«Так вот куда дотянулась война, — точила Меркулова жестокая мысль, — вот куда она дотянулась из грозного времени и задымленного пространства, до этой девочки, ничего о ней не знающей, не способной ее принять и понять и потому совершенно беззащитной перед ней». И в этих широко раскрытых непонимающих глазах, наивной округлости детского рта была беззащитность перед прошлым.
Голова Николая упала на кулак, сжатый до мосластой белизны, плечи задрожали.
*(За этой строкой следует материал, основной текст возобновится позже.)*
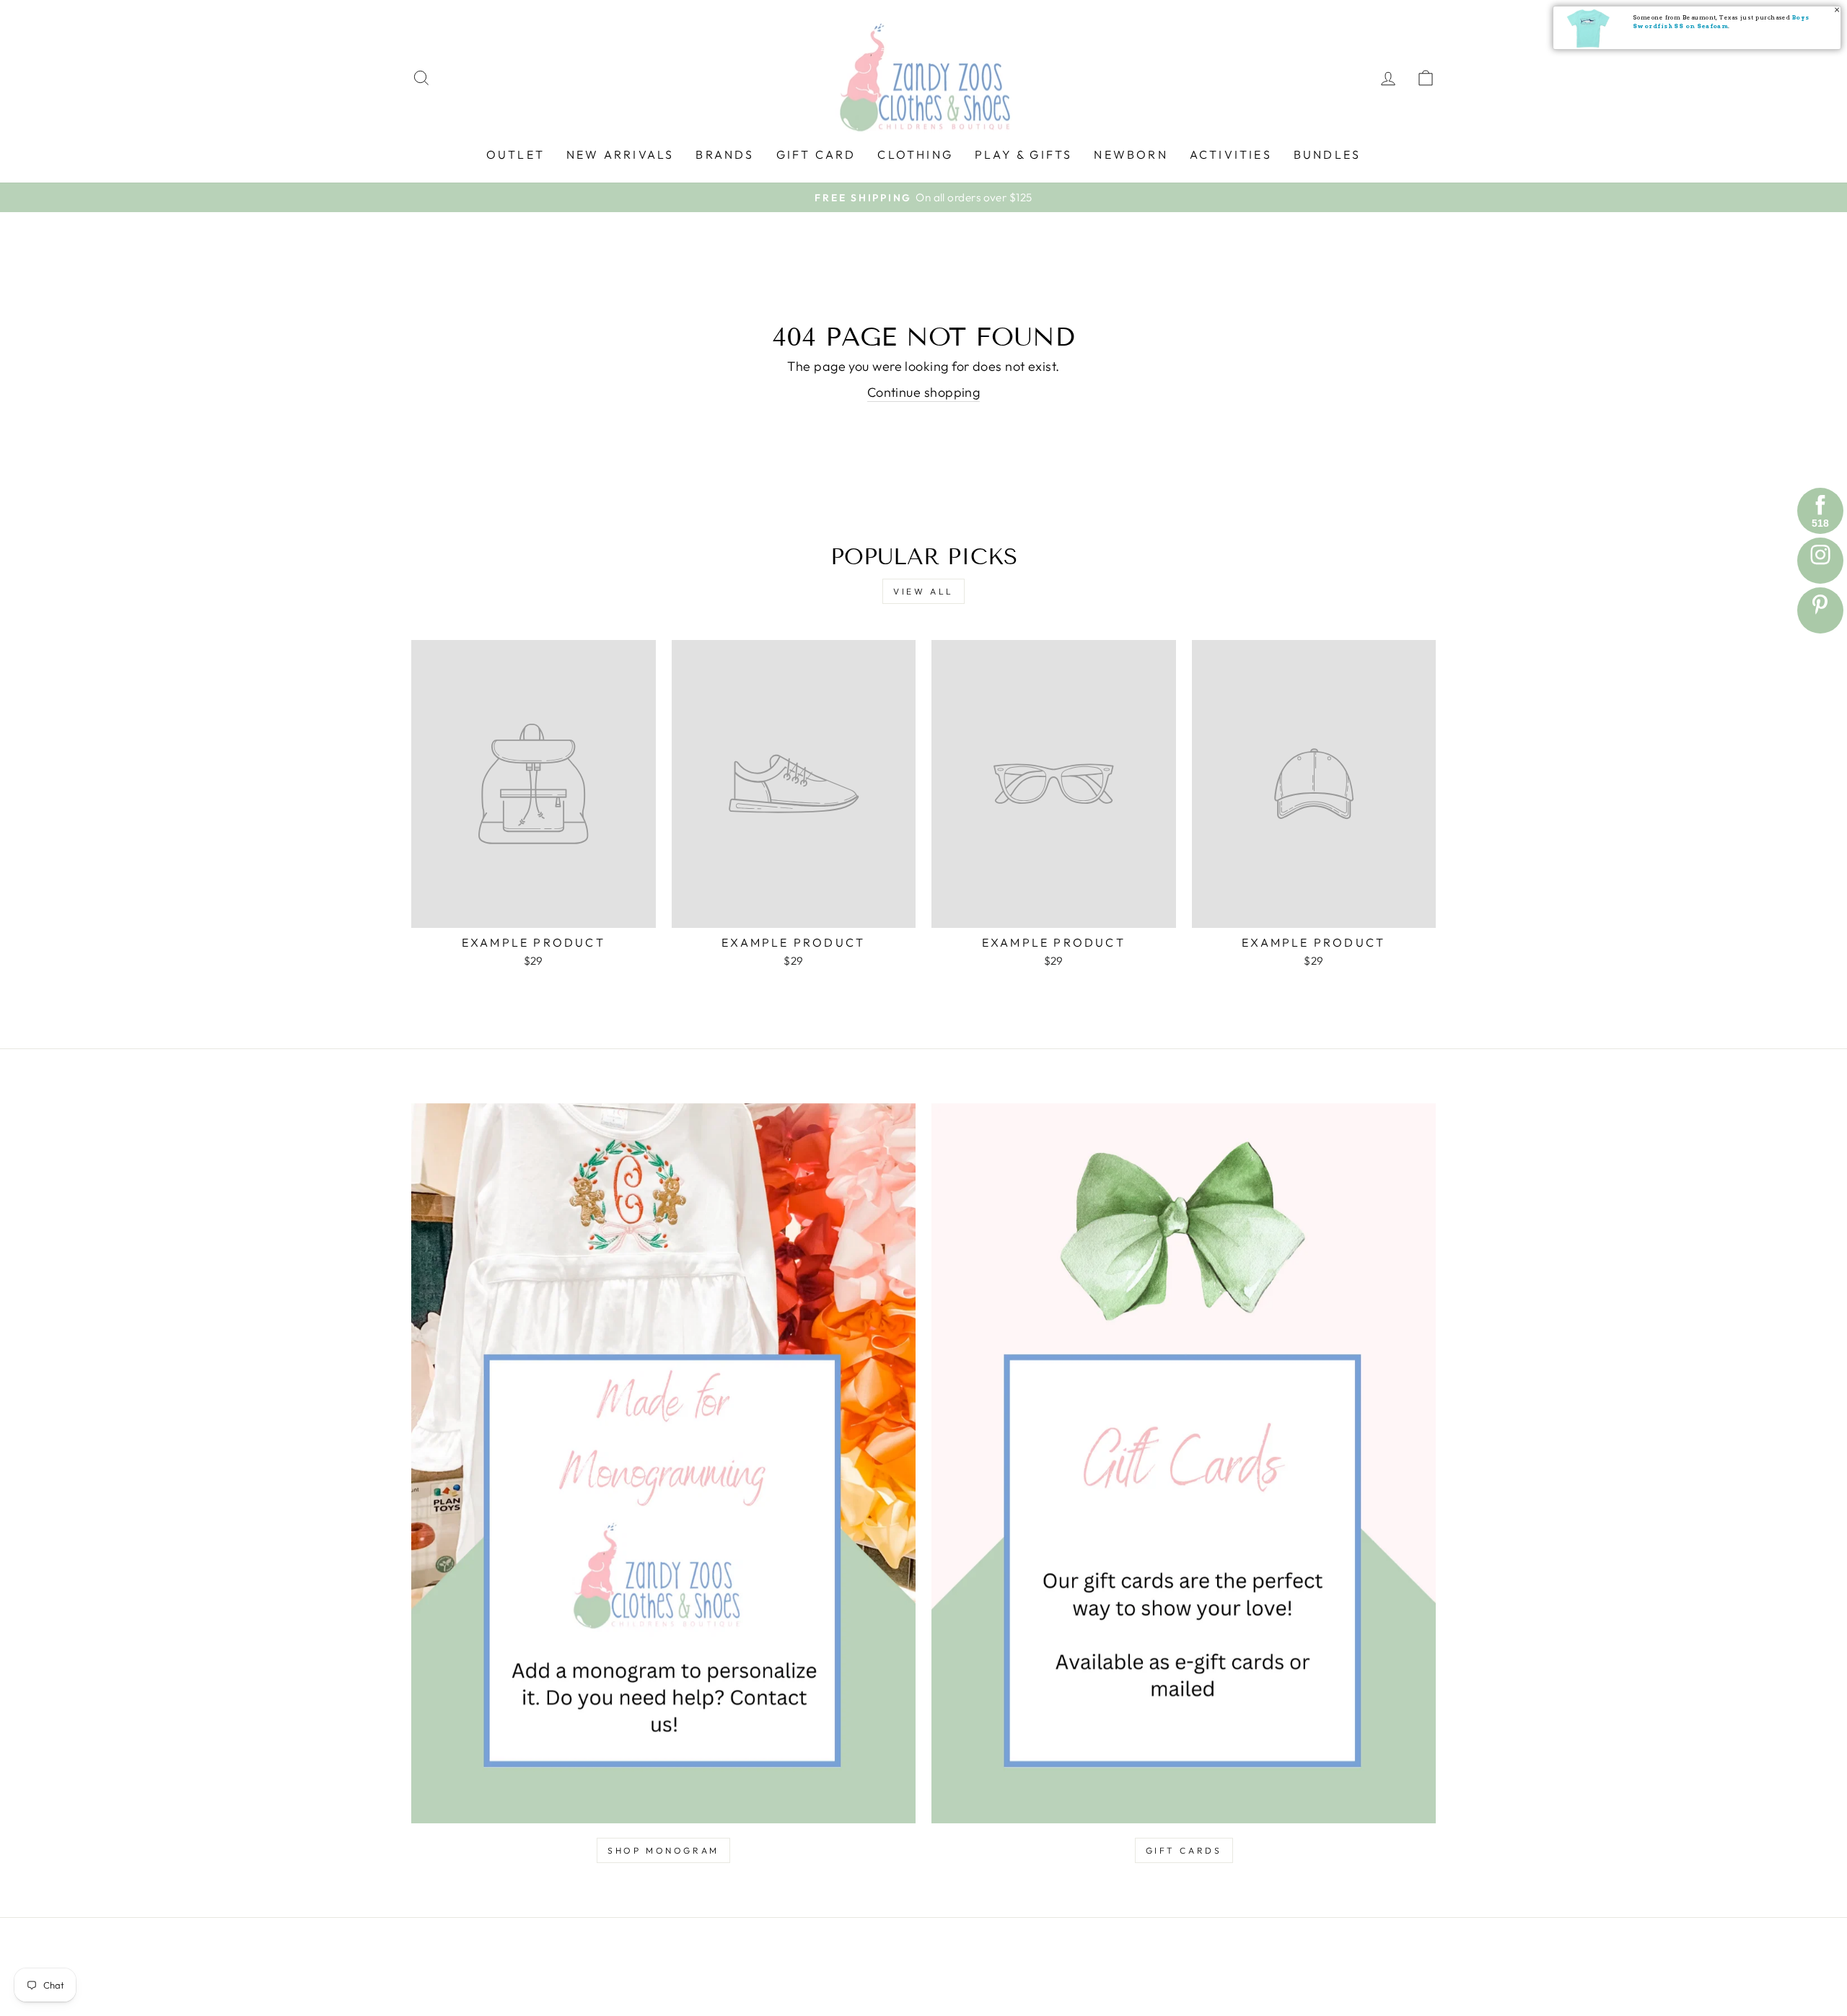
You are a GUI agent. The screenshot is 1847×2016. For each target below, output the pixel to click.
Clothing (915, 154)
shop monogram (663, 1850)
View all (923, 591)
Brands (725, 154)
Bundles (1327, 154)
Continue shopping (923, 392)
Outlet (515, 154)
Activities (1231, 154)
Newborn (1130, 154)
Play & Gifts (1023, 154)
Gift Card (816, 154)
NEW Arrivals (620, 154)
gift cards (1184, 1850)
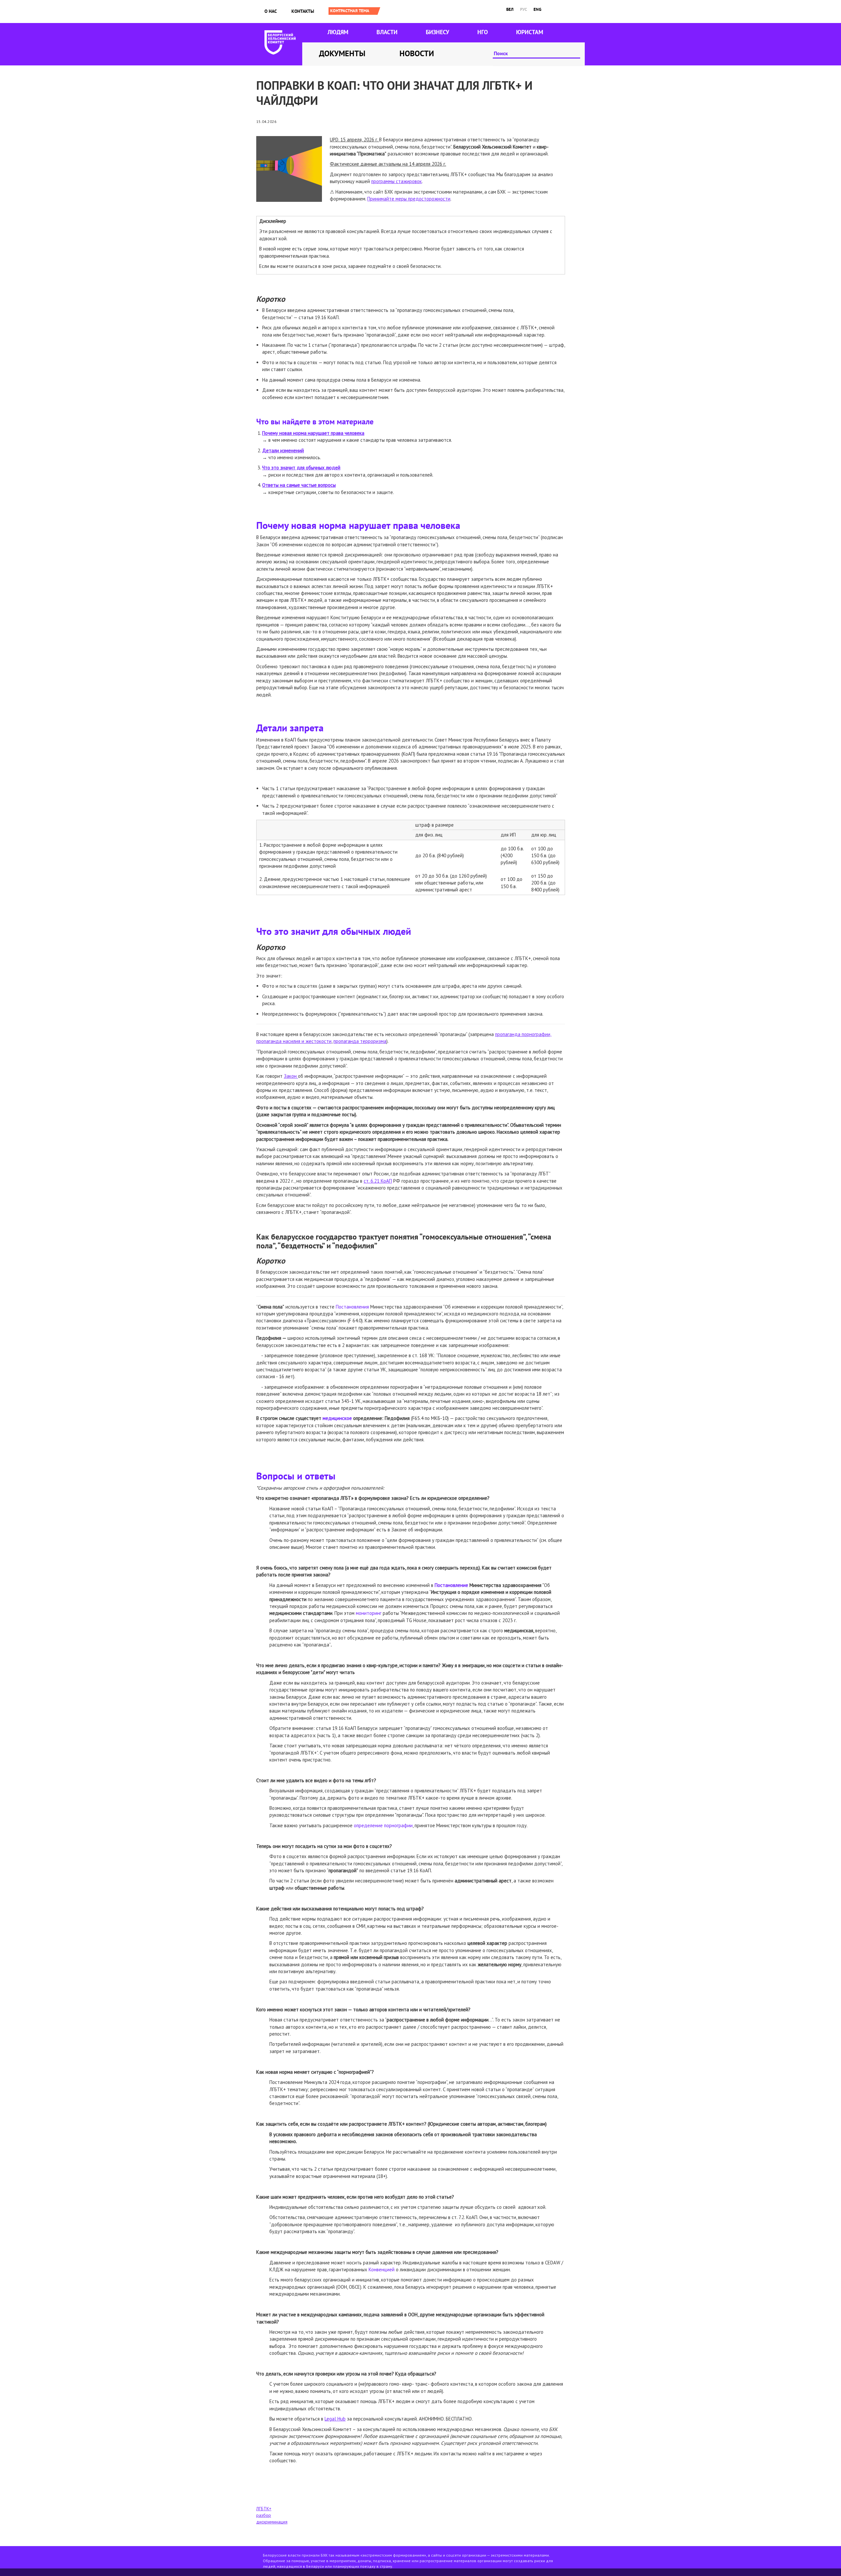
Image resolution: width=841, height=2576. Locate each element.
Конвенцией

Меркулов обнял, притиснул его к себе, но Николай выл, давился слезами:
— Сколько закопали мы там… Эх, ребята, ребята!.. Ванька Сиволобов, Семка Поперечный, Мишка Карташов, Шурка Валетова, девчонка кудрявая… Всех закопали, памятников тогда не ставили… Эх, ребята, ребята… А тут всякая стерва…
— Коля, Коля, что ты, на-ка выпей, успокойся. — В руках Груни коричнево плескалась граненая стопка.
— Пусть плачет, — сказал Меркулов, притиснув к себе Николая. — Пусть плачет, солдат он, Груня, солдат…
Взвизгнув, оборвался аккордеон, Маринка замолчала, подошла к отцу, погладила его волосы, и он поймал ее руку, прижал к мокрой щеке, понемногу затихал, стыдясь, видно, поднять голову, отходя от нервного приступа.
— Ну и ладно, ладно… — повторяла Груня. — Ах ты господи, помню я ружьецо-то это проклятое…
Меркулов полулежал в повозке, на свежепостеленном сенце, с наслаждением вдыхал запах давно увядшей, примороженной за зиму сухой травы, смотрел назад, на убегающую к Амбе дорогу, видел расплывающиеся в голубом мареве избы, чувствуя, что с этими избами что-то дорогое отрывается от его сердца. Редкие покрикивания Николая на лошадку, дробный перестук колес по гравию отдавались звоном в густом солнечном настое весеннего утра, пропадали бесследно. Пофыркивала лошадка, скрипели колеса, белела дорога, и уходило, уходило что-то из сердца Меркулова, будто с клубка отматывалась нитка, которой он был связан с Амбой. «Да что мне эта Амба!» — в который раз пробовал обмануть себя Меркулов.
Какой-то металлический лязг сначала тихо, а потом с уверенной нарастающей силой начал приближаться спереди, от Колымани.
— Что это? — спросил Меркулов у Николая.
Николай сидел в повозке ловко, удобно, как в лодке, тихо перебирал вожжи, но был он необычно молчалив в это утро — как отъехали от двора, не проронил ни слова, нахохлился; и Меркулов, понимая состояние Николая, не докучал ему расспросами и только сейчас заговорил, решив как-то сгладить неловкость слишком затянувшегося молчания. Николай коротко вздохнул, подергал ременные вожжи.
— Наверно, Михалыч, опять я к земле прибиваться буду… — Незнакомая Меркулову сосредоточенность была в голосе Николая. — А то вроде не при деле, так, забава одна. Вон Танышев вернулся в Амбу, обстраивается. Видать, и мне пора, работа в совхозе и мне, с култышкой-то, найдется…
И только после этого, помолчав немного, ответил Меркулову:
— Это, Михалыч, трактора из Колымани идут, совхоз посевную начинает.
И через минуту навалился железный лязг, раздробил утреннюю тишину, засверкало, задрожало все впереди. Николай съехал на обочину, остановил лошадку, и трактора проходили мимо, сотрясая дорогу, обдавая жарким дыханием, запахом солярки, белой, с летним привкусом пылью. Трактористы, узнав Николая, махали ему рукой, и он отвечал им тихим помахиванием, виновато улыбаясь. Он не сразу тронулся, когда прошла колонна, глядел ей вслед, потирал коричневое лицо все с тем же виноватым выражением в глазах. Пыль над дорогой начала рассеиваться, ветерок сваливал ее на кусты за обочиной, на прохладную землю, и снова они ехали с Николаем, и Меркулов уже еле различал Амбу на высоком угоре, она скрывалась в золотистой дымке.
И тогда начали наплывать на Меркулова лица оттуда, куда он сейчас возвращался, — лица Ольги Павловны и Любочки, Павла Ивановича и других редакционных товарищей, будто даже запах типографской краски коснулся ноздрей. Все это возвращалось из забытого им на несколько дней мира, и Меркулов переступал в этот мир из того, что держало его, не отпускало, — из растворяющейся в золотой дымке Амбы.
Только тоскливо вспомнил он, что теперь ему надо будет ехать в Крым.